Obviously, the amount of exposure to each language and the way of teaching plays an important role to the actual results and rate of learning. In other words, empirical learning (through practice and continuous exposure to authentic material, eg. everyday conversations, TV and so on) facilitates language learning at a young age, as opposed to classroom-based learning (formal education), where different practices are followed and focus is given on different aspects of language (such as grammar use, syntax and so on). In terms of native-like pronunciation, starting speaking a language at a very early age improves pronunciation as well, compared to starting at a later age. There is a linguistic theory, called the Critical period Hypothesis, according to which native-like learning of a foreign language (I believe in your case this would be a second language or any language treated as a foreign either at school or in the child's surroundings) is not possible if an individual starts learning it after a certain age (around 12-14 years old).
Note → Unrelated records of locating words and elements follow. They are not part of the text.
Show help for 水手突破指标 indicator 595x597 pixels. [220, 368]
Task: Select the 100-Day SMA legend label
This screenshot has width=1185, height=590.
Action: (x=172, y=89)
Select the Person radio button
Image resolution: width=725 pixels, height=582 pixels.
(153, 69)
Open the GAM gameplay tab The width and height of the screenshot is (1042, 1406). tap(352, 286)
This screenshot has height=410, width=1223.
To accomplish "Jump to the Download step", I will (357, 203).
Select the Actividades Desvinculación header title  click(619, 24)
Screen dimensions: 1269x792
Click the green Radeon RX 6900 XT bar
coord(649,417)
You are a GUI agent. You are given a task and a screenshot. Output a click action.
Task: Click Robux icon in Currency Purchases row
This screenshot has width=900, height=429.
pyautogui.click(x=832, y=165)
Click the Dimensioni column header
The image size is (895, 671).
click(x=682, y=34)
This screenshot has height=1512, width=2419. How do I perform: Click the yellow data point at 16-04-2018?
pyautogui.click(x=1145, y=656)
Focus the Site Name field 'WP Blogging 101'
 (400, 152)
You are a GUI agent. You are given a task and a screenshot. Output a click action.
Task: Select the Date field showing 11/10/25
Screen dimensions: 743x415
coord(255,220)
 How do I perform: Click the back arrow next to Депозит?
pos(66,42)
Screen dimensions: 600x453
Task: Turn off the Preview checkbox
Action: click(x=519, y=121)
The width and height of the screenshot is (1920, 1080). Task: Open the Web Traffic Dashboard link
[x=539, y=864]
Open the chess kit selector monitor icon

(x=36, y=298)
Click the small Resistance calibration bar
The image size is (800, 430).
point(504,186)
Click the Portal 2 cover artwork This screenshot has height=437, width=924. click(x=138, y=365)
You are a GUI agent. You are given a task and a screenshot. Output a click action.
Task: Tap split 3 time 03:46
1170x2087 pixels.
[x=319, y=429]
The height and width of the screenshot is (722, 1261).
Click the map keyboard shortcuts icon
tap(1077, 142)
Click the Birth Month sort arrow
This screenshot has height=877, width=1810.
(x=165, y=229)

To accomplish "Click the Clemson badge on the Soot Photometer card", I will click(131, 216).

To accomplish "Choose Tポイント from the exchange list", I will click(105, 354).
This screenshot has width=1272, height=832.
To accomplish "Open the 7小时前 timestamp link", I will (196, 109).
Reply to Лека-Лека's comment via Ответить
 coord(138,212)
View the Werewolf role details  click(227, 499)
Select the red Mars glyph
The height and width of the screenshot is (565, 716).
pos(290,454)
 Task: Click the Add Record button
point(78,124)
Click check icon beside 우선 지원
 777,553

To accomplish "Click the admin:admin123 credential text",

Of course, there are some disadvantages to being exposed to several languages at the same time. Code-switching (changing from one language to the other) is inevitable I guess (this could be seen both as an advantage and a disadvantage). Also, there is a slight delay on the first time the child produces some kind of meaningful speech. If the typical age for a normally developing child to produce speech is at around 6 months for words such as "mama", "nana" etc. and 18-24 months for sequences of 2-4 words at the same time, multilingual children are observed to produce such sequences later than monolingual ones.